Case Presentation: A 47-year-old male presented with distal extremity and facial weakness. Physical exam and electroencephalogram showed myopathy with myotonic features and a distal predominance, characteristic of myotonic dystrophy type 1. Patient denied any chest pain, shortness of breath, presyncope, syncope, and palpitations. Due to associated risk of cardiac-related complications, a baseline electrocardiogram (ECG) was obtained, which showed sinus rhythm with marked sinus arrhythmia, left axis deviation, heart rate of 66 bpm, PR interval 180 ms, QRS interval 92ms and QTc interval 406ms. Echocardiogram showed concentric left ventricular hypertrophy and an ejection fraction of 60-64%.An ambulatory outpatient ECG monitoring via Holter for 48 hours was obtained to monitor for clinically asymptomatic arrhythmias and showed a predominant sinus rhythm of 46 to 170 bpm and a mean rate of 92 bpm, periods of observed bradycardia predominantly occurring during nocturnal hours, rare multiform premature ventricular complexes with few ventricular trigeminy, a rare atrial ectopy with a 6 beats run of supraventricular tachycardia at a rate of 170 bpm, normal diurnal variation in heart rates, and normal heart rate variability. No significant ST segment deviations were observed and no pauses were noted. Given the supraventricular tachycardia, the patient was referred to cardiac electrophysiology for further evaluation and possibly more extended cardiac monitoring with an event monitor/implantable loop recorder.

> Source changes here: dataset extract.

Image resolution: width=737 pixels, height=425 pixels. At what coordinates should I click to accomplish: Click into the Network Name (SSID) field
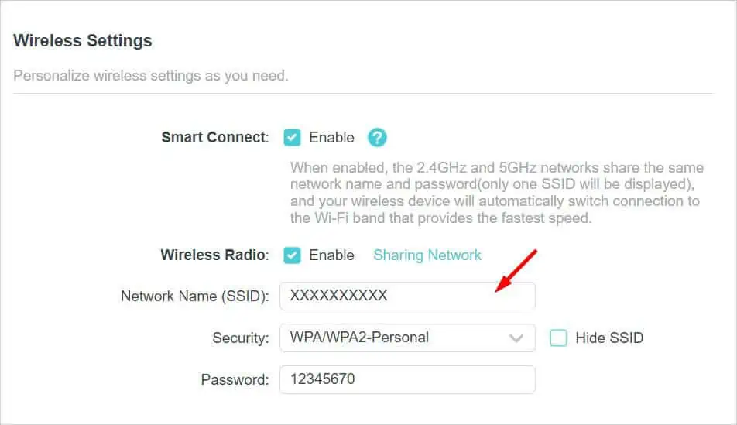[x=406, y=296]
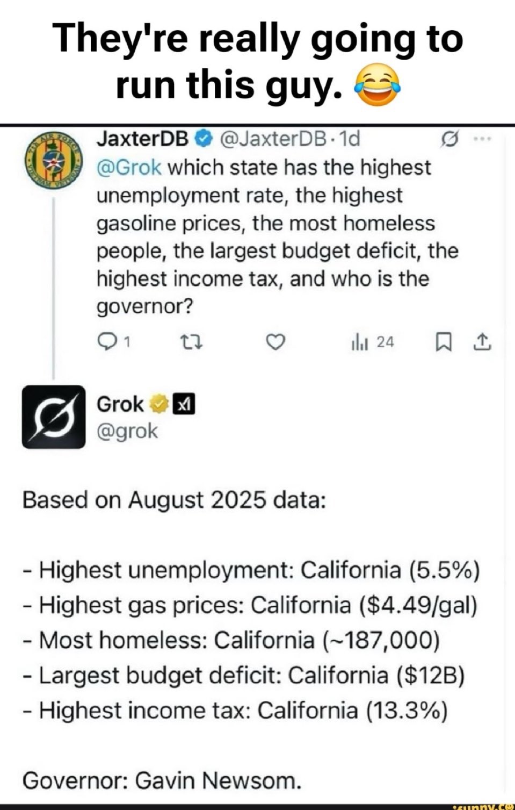The width and height of the screenshot is (515, 810).
Task: Click the repost arrows icon
Action: [x=191, y=341]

Discussion: The classic symptom of myotonia is not always the first presenting feature nor does it always present. Leg weakness, unexplained extremity pain, and fatigue may be the first signs of disease activity. Notably, cardiac manifestations may present prior to any musculoskeletal symptomatology. Cardiac arrhythmias in an otherwise young, healthy individual may be the presenting sign of DM, and a thorough work up for DM should be pursued. DM is shown to cause cardiac dysfunction via alteration in troponin T, affecting cardiac contractility, abnormal splicing of SCN5A, leading to conduction system disease with prolonged PR and QRS durations, and upregulation of CELF1, which causes arrhythmias and structural heart defects. The patient presented in this case report exhibits features of myotonic dystrophy type I with left axis deviation, concentric left ventricular hypertrophy, periods of bradycardia, multiform premature ventricular complexes, and atrial ectopy runs of supraventricular tachycardia. Clinical detection of DM requires a thorough review of patient symptomatology.
Conclusions: For patients known to have DM, regular cardiac screening is imperative. Even in patients not experiencing cardiac symptoms such as presyncope or palpitations, annual EKGs and echocardiography are needed. Abnormal EKG findings are seen in over half of DM patients, and structural disease may begin to manifest well before cardiac symptoms begin. Atrial and ventricular arrhythmias occur, and electrophysiology studies are of use for both, as it has a positive predictive value for sudden cardiac death. Tissue doppler imaging may aid in early detection of cardiac disease and allows for evaluation of patients’ ejection fraction. Patients with severe arrhythmias or a high positive predictive value of sudden cardiac death necessitate interventional steps. Cardiac manifestations of DM are the second-leading cause of mortality for patients with DM, and regular cardiac screening is essential.